On 09/11/18 12:18, Richard Biener wrote:
On Fri, Nov 9, 2018 at 11:47 AM Kyrill Tkachov
<kyrylo.tkac...@foss.arm.com> wrote:
Hi all,
In this testcase the codegen for VLA SVE is worse than it could be due to
unrolling:
fully_peel_me:
mov x1, 5
ptrue p1.d, all
whilelo p0.d, xzr, x1
ld1d z0.d, p0/z, [x0]
fadd z0.d, z0.d, z0.d
st1d z0.d, p0, [x0]
cntd x2
addvl x3, x0, #1
whilelo p0.d, x2, x1
beq .L1
ld1d z0.d, p0/z, [x0, #1, mul vl]
fadd z0.d, z0.d, z0.d
st1d z0.d, p0, [x3]
cntw x2
incb x0, all, mul #2
whilelo p0.d, x2, x1
beq .L1
ld1d z0.d, p0/z, [x0]
fadd z0.d, z0.d, z0.d
st1d z0.d, p0, [x0]
.L1:
ret
In this case, due to the vector-length-agnostic nature of SVE the compiler
doesn't know the loop iteration count.
For such loops we don't want to unroll if we don't end up eliminating branches
as this just bloats code size
and hurts icache performance.
This patch introduces a new unroll-known-loop-iterations-only param that
disables cunroll when the loop iteration
count is unknown (SCEV_NOT_KNOWN). This case occurs much more often for SVE VLA
code, but it does help some
Advanced SIMD cases as well where loops with an unknown iteration count are not
unrolled when it doesn't eliminate
the branches.
So for the above testcase we generate now:
fully_peel_me:
mov x2, 5
mov x3, x2
mov x1, 0
whilelo p0.d, xzr, x2
ptrue p1.d, all
.L2:
ld1d z0.d, p0/z, [x0, x1, lsl 3]
fadd z0.d, z0.d, z0.d
st1d z0.d, p0, [x0, x1, lsl 3]
incd x1
whilelo p0.d, x1, x3
bne .L2
ret
Not perfect still, but it's preferable to the original code.

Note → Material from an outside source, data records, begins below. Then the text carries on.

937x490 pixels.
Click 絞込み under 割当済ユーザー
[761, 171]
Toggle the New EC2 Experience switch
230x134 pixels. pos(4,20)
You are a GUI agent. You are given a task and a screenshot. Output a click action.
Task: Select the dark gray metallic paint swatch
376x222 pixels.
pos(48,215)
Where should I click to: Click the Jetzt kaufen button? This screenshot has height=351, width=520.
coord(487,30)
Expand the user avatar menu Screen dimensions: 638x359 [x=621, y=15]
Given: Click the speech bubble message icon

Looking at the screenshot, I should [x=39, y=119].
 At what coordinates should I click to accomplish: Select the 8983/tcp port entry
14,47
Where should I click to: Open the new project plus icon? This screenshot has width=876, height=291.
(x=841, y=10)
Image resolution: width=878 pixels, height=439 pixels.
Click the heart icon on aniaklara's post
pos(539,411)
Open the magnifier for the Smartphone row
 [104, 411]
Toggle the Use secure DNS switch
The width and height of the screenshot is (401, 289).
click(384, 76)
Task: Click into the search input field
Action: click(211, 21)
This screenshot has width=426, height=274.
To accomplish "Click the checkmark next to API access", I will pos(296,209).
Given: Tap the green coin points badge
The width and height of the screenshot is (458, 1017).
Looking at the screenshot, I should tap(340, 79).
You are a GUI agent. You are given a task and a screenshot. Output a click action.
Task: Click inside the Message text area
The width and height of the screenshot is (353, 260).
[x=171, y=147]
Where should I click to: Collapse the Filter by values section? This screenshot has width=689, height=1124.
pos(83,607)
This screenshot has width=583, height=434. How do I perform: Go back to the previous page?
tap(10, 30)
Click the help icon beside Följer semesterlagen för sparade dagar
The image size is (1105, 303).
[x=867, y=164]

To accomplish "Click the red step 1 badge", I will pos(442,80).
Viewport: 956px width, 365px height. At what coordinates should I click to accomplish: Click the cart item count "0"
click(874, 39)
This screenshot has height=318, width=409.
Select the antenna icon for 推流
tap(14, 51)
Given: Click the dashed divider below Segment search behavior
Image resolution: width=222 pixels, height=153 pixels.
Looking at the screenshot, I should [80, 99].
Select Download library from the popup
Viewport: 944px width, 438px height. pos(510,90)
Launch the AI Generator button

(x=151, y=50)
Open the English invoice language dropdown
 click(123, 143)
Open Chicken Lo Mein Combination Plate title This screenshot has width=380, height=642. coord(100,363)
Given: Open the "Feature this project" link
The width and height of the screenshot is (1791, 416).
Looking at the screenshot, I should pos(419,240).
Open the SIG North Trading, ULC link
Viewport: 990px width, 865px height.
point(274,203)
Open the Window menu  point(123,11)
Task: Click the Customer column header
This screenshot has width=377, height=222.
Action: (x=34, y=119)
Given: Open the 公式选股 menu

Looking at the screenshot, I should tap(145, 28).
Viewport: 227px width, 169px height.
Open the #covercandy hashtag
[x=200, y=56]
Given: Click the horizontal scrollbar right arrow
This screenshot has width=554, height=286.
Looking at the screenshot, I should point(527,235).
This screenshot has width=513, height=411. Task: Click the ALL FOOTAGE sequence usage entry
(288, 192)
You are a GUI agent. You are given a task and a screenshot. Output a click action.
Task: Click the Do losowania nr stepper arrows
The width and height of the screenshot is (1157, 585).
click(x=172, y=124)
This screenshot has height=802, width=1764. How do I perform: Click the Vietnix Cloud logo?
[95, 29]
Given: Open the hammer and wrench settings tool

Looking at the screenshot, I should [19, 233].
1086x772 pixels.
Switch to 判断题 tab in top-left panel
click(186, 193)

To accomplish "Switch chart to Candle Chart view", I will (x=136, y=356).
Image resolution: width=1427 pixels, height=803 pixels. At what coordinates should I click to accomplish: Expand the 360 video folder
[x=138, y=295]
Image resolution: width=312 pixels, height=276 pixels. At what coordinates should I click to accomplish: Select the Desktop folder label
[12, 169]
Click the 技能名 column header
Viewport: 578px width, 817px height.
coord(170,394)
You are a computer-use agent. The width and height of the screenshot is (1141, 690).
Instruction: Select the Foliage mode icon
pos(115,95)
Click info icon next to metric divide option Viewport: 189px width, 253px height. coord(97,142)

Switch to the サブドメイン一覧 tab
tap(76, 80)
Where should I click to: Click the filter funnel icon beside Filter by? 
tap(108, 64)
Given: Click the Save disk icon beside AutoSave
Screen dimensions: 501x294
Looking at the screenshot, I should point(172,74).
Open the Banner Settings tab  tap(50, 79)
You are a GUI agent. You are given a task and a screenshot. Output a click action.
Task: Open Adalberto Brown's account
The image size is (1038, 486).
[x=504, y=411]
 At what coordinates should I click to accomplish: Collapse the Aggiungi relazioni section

The new param is enabled by default on aarch64 but disabled for other targets,
leaving their behaviour unchanged
(until other target people experiment with it and set it, if appropriate).
Bootstrapped and tested on aarch64-none-linux-gnu.
Benchmarked on SPEC2017 on a Cortex-A57 and there are no differences in
performance.
Ok for trunk?
Hum. Why introduce a new --param and not simply key on
flag_peel_loops instead? That is
enabled by default at -O3 and with FDO but you of course can control
that in your targets
post-option-processing hook.
You mean like this?
It's certainly a simpler patch, but I was just a bit hesitant of making this
change for all targets :)
But I suppose it's a reasonable change.
It might also make sense to have more fine-grained control for this
and allow a target
to say whether it wants to peel a specific loop or not when the
middle-end thinks that
would be profitable.
Can be worth looking at as a follow-up. Do you envisage the target analysing
the gimple statements of the loop to figure out its cost?
Thanks,
Kyrill
2018-11-09 Kyrylo Tkachov <kyrylo.tkac...@arm.com>
* tree-ssa-loop-ivcanon.c (try_unroll_loop_completely): Do not unroll
loop when number of iterations is not known and flag_peel_loops is in
effect.
2018-11-09 Kyrylo Tkachov <kyrylo.tkac...@arm.com>
* gcc.target/aarch64/sve/unroll-1.c: New test.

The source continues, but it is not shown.